Comunicação: a ponte invisível entre o que somos e o que deixamos no mundo

 


Houve um tempo em que a Inês acreditava que ser boa comunicadora era apenas falar bem, usar as palavras certas, manter contacto visual e saber argumentar. Mas, com o tempo, percebeu que a verdadeira comunicação começa muito antes de abrir a boca… e continua muito depois de se calar.

A história da reunião em que as palavras não criaram ponte

Num dia comum de trabalho, Inês entrou numa reunião com a sua equipa. Levava o discurso preparado, os dados estudados e a vontade de inspirar. No entanto, à medida que falava, notava olhares dispersos, expressões tensas e até um ou outro suspiro.

No final, sentiu que, apesar de ter falado muito, não tinha realmente comunicado.
As suas palavras tinham sido claras, mas faltou-lhes alma e escuta.

Naquele dia, Inês percebeu que comunicar não é apenas transferir informação, é criar ligação.
E essa ligação nasce quando há presença, empatia e coerência entre o que pensamos, sentimos, dizemos e fazemos.

Se pudesse voltar atrás, teria começado de outra forma:
🌿 a escutar primeiro, para compreender o que a equipa precisava;
💬 a criar espaço para o diálogo, em vez de dominar a conversa;
❤️ a falar com autenticidade, partilhando também as suas próprias dúvidas e intenções.

Nessa reunião, a mensagem teria deixado de ser apenas um discurso e transformar-se-ia numa conversa verdadeira, capaz de gerar envolvimento, confiança e propósito comum.

A comunicação como espelho da nossa melhor versão

Todos nós comunicamos constantemente, com palavras, gestos, olhares, atitudes e até com o silêncio. E o curioso é que a nossa comunicação revela mais sobre quem somos do que qualquer currículo, cargo ou rede social.

Se queremos ser a nossa melhor versão, é essencial olharmos para a forma como comunicamos connosco e com os outros:

  • Como nos falamos internamente? Julgamo-nos ou incentivamo-nos?

  • Como escutamos os outros? Esperamos para responder ou ouvimos para compreender?

  • Como reagimos nas divergências? Procuramos entender ou apenas provar que temos razão?

A qualidade da nossa comunicação é o reflexo da nossa qualidade interior.
Quando nos tornamos mais conscientes das nossas palavras e intenções, começamos a alinhar comunicação e coerência e é aí que a transformação acontece.

Melhorar continuamente

Tal como numa organização que pratica a Melhoria Contínua, a comunicação também pode (e deve) ser revista, ajustada e aperfeiçoada todos os dias.
Podemos fazer pequenas “auditorias internas” às nossas interações:

  • O que correu bem na última conversa difícil?
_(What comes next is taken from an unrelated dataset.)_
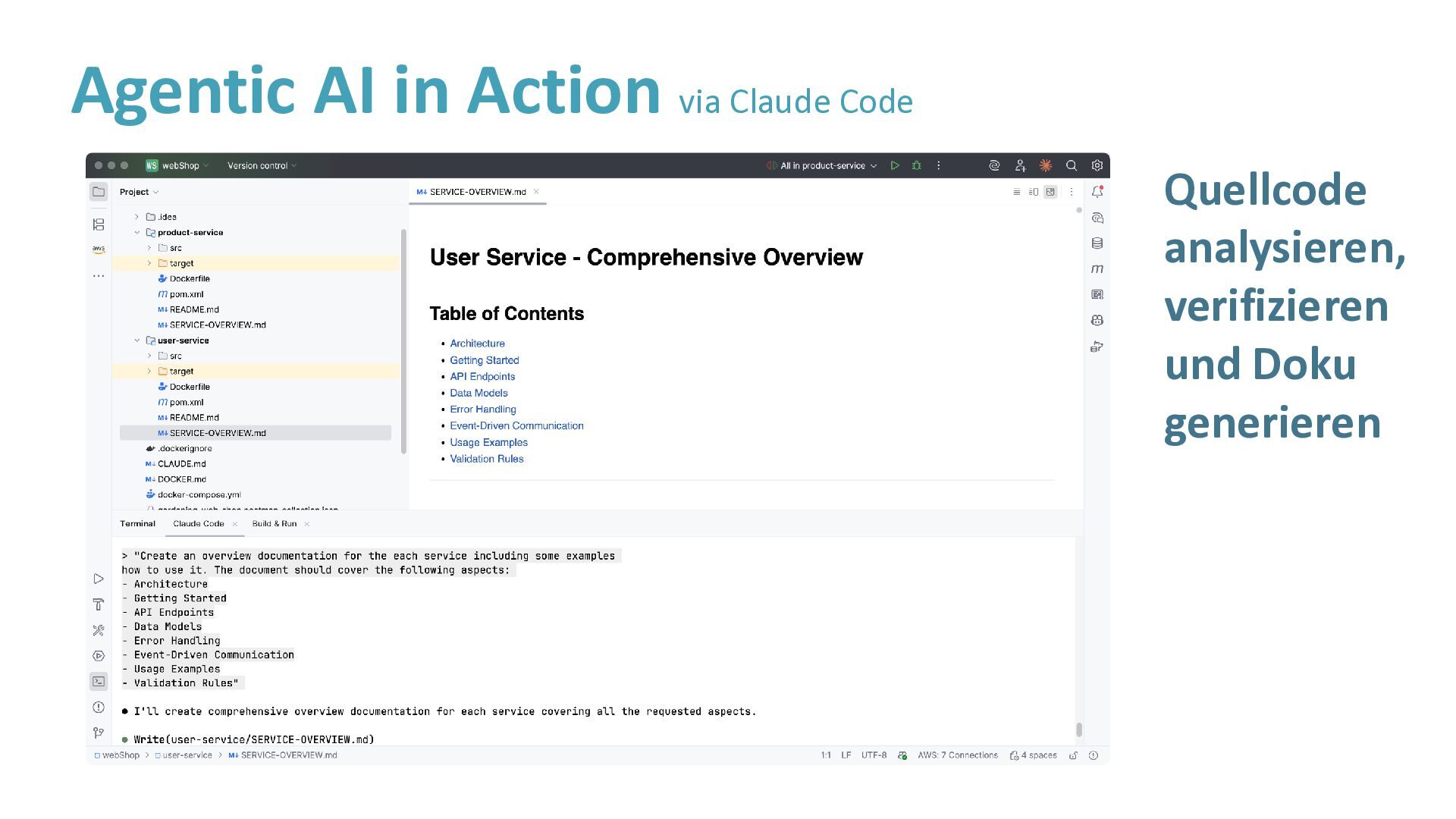
Task: Click the green Run button
Action: [895, 165]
  • Onde falhei em escutar?

  • Que palavra ou tom teria feito a diferença?

Cada momento de comunicação é uma oportunidade de melhoria.
E cada melhoria é um passo em direção a uma versão mais humana, mais empática e mais eficaz de nós mesmos.

A coerência como assinatura pessoal

Ser coerente não é ser perfeito, é ser inteiro.
É quando o que dizemos está alinhado com o que acreditamos e com o que fazemos. É quando o outro sente em nós verdade.
A coerência dá credibilidade à nossa comunicação e cria confiança, seja numa relação pessoal, numa liderança ou numa equipa.
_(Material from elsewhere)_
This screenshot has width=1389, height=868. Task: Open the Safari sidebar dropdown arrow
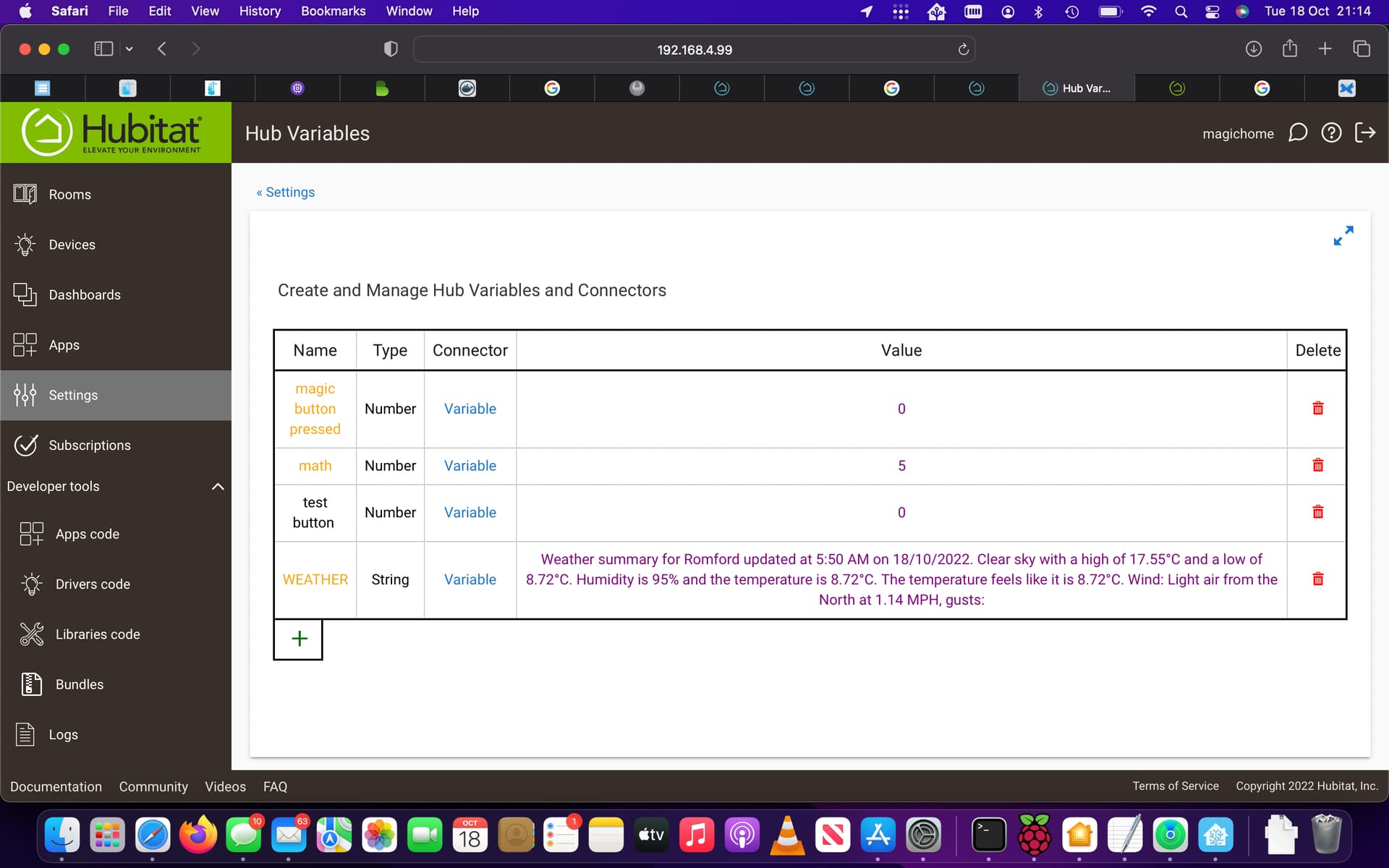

Quando comunicamos com coerência, deixamos de precisar de convencer: passamos a inspirar.

O desafio diário

Imagina que cada palavra tua é uma semente.
O tom com que falas é o solo.
E a tua intenção é a água que faz tudo crescer.

Que sementes estás a plantar nas tuas conversas?
Que tipo de floresta estás a construir com as tuas palavras?
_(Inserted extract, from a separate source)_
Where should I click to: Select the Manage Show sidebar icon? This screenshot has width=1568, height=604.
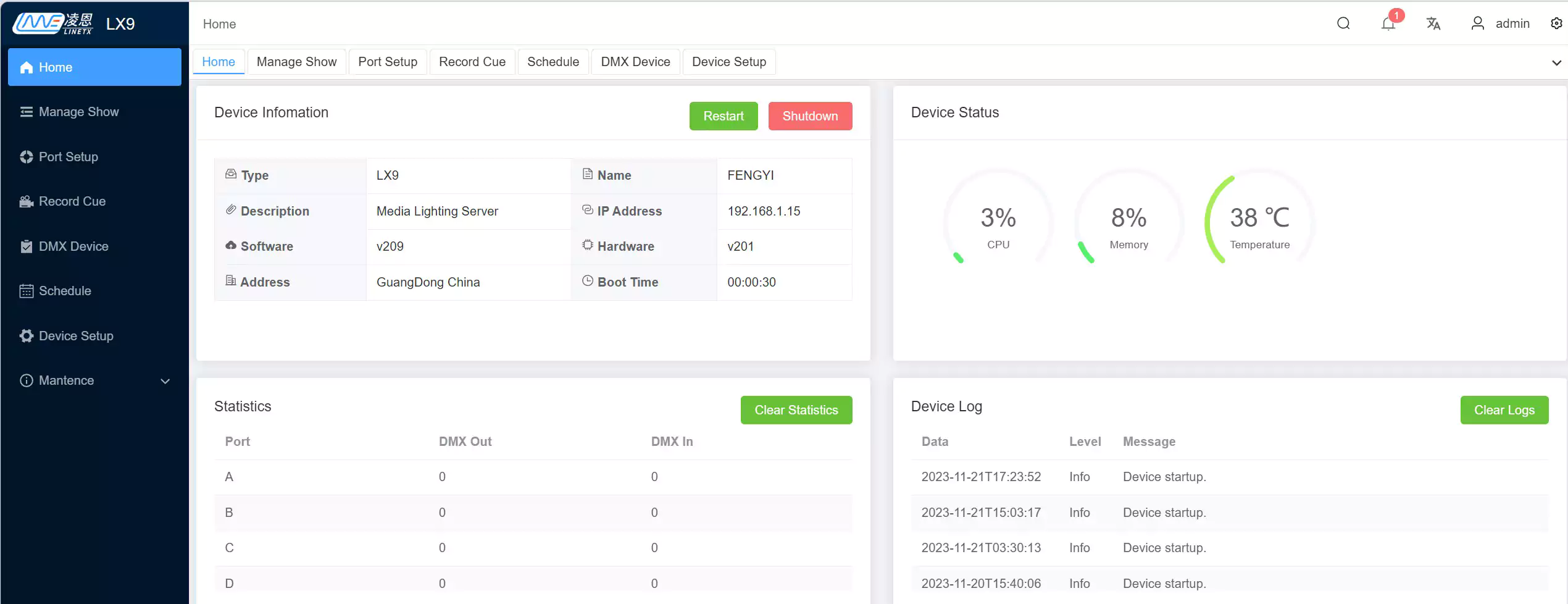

A comunicação é, no fundo, a arte de cultivar relações, dentro e fora de nós.
E quanto mais cuidamos da nossa forma de comunicar, mais perto estamos de ser e viver, a nossa melhor versão.


Reflexão final:

Comunicar é mais do que falar. É escutar com empatia, agir com coerência e escolher conscientemente as palavras que constroem pontes, não muros.